Existen diversas razones para explicar el probable fracaso en la negociación del acuerdo, entre ellas el interés de algunos partidos en la repetición de las elecciones. Pero estoy convencido de que el acuerdo firmado por el PSOE y Ciudadanos representaba una base de partida compatible con las 20 propuestas presentadas por Podemos el pasado día 7, lo que hubiera dado lugar a un acuerdo que habría sido bien recibido por la mayoría de los ciudadanos de este país. Por otra parte, hay una clave, entre otras, que explica el fracaso del acuerdo: la exigencia por parte de Podemos, legítima por su parte, de un referéndum sobre el derecho a decidir, es decir sobre el derecho de autodeterminación de las comunidades autónomas. Representaba un veto en la negociación imposible de aceptar por los otros dos partidos. El derecho a decidir abría la puerta a la ruptura del proyecto común que representa España.

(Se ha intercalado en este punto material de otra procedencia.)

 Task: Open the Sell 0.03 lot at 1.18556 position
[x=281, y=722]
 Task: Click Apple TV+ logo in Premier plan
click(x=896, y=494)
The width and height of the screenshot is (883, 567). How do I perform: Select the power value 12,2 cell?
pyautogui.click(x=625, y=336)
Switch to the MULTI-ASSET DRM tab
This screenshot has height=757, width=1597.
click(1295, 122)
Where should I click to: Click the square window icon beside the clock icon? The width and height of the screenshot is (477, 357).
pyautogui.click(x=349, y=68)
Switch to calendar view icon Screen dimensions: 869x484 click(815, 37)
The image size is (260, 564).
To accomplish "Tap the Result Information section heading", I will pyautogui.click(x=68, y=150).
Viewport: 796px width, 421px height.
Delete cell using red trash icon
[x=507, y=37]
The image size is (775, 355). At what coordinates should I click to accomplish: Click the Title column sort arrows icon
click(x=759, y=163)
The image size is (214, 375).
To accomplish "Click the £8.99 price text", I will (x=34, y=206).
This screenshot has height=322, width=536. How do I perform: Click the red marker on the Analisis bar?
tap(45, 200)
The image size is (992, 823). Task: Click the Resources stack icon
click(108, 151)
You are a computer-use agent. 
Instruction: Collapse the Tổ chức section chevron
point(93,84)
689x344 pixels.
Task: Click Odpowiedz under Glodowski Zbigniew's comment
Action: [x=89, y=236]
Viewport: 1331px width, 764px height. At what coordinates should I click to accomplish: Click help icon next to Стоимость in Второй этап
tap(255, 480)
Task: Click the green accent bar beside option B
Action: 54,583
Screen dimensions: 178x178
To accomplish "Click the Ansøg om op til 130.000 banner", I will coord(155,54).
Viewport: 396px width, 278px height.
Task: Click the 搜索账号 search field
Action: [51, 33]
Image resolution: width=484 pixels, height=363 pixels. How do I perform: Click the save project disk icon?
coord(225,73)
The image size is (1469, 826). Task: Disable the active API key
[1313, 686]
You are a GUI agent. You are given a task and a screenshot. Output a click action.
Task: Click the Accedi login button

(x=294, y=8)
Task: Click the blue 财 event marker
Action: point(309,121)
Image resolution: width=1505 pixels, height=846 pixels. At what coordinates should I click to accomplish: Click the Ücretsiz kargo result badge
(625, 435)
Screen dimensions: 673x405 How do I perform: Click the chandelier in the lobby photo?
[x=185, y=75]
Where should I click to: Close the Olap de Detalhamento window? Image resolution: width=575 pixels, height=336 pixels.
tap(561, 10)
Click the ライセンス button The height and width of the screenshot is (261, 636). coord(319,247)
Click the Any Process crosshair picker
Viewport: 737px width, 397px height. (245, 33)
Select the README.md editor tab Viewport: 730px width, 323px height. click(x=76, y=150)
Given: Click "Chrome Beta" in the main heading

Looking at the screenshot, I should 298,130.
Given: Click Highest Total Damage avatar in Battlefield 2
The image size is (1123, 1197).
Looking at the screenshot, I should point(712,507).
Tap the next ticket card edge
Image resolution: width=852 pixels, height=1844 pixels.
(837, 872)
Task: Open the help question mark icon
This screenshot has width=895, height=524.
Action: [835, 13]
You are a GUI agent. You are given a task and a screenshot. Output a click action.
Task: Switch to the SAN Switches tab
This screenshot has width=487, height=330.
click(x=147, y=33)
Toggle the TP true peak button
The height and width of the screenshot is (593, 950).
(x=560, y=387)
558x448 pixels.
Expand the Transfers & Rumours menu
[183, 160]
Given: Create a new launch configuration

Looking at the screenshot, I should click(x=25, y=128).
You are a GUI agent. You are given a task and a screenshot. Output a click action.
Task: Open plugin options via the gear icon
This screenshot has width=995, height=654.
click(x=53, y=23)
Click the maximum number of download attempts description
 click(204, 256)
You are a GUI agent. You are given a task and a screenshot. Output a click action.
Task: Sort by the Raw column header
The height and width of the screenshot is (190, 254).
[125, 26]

Habrá que esperar a la ronda de consultas a los partidos políticos convocada por el Rey, pero éstos se preparan ya para afrontar lo que será la segunda vuelta de las elecciones generales. Dudo que sea la mejor opción para el país: los resultados electorales pueden ser similares a los de las anteriores y habrá que estar a la espera de la reacción de los ciudadanos cuando valoren si los partidos han respondido o no a las expectativas generadas el pasado 20-D.

El PSOE ha retrasado la fecha de celebración de su Congreso hasta la formación de un nuevo Gobierno, pensando también en el que se pueda formar después de las nuevas elecciones. Ha sido una decisión sensata y responsable. Tal como están las cosas, el Congreso y las elecciones primarias antes del día 26 de junio, habrían trasladado a los españoles una imagen de división interna del PSOE en vez de un debate sereno y positivo. Los socialistas están comprometidos en un proceso para recuperar la credibilidad perdida ante una parte del electorado y si somos sinceros en los últimos meses hemos asistido a desencuentros abiertos o soterrados que han dañado las expectativas electorales. La credibilidad del PSOE pasa, como condición previa, por la acción unida y cohesionada en torno a un proyecto y al liderazgo de la dirección del partido. Éste necesita unidad, cohesión y estabilidad. Es la responsabilidad del PSOE en su conjunto, una responsabilidad que no se puede retrasar.

La unidad en torno a un proyecto de país sobre bases socialdemócratas que permita recuperar el espacio de centro izquierda que siempre ha ocupado el PSOE y que ha posibilitado los grandes cambios políticos y sociales que ha tenido España en su historia reciente. La decisión de retrasar el Congreso abre esta oportunidad. Y si como parece hay nuevas elecciones, sean cuales sean los resultados electorales, el Congreso, como siempre, abrirá un debate abierto y si hay alternativas diferentes, decidirá democráticamente sobre las mismas.